[Records from a data source]
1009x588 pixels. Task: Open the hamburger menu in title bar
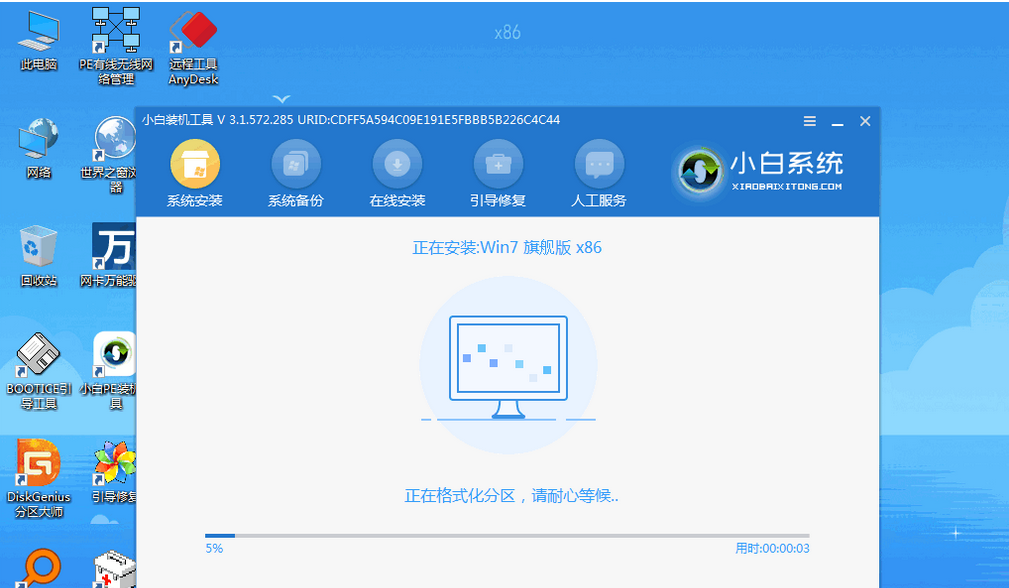click(810, 121)
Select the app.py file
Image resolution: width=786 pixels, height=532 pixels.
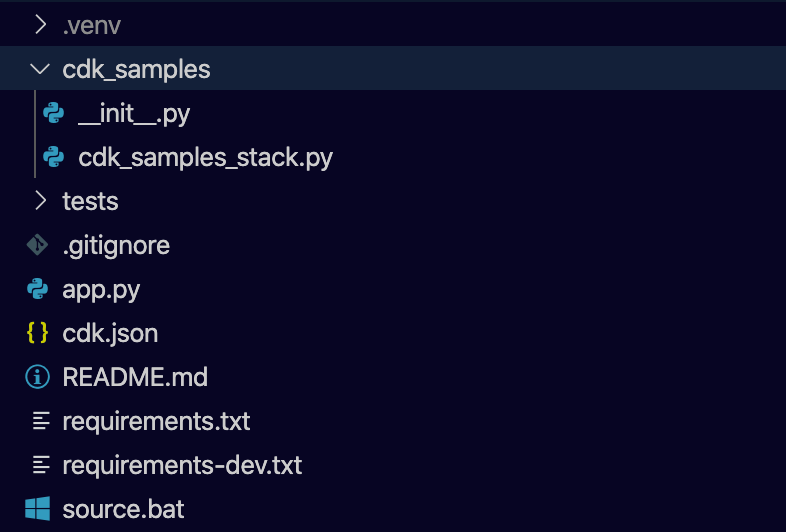(x=101, y=290)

Exercise
Retype all of the data above word for word, excluding the pictures.

Written answer
1009x588 pixels. Task: Open the hamburger menu in title bar
click(810, 121)
Select the app.py file
Image resolution: width=786 pixels, height=532 pixels.
(x=101, y=290)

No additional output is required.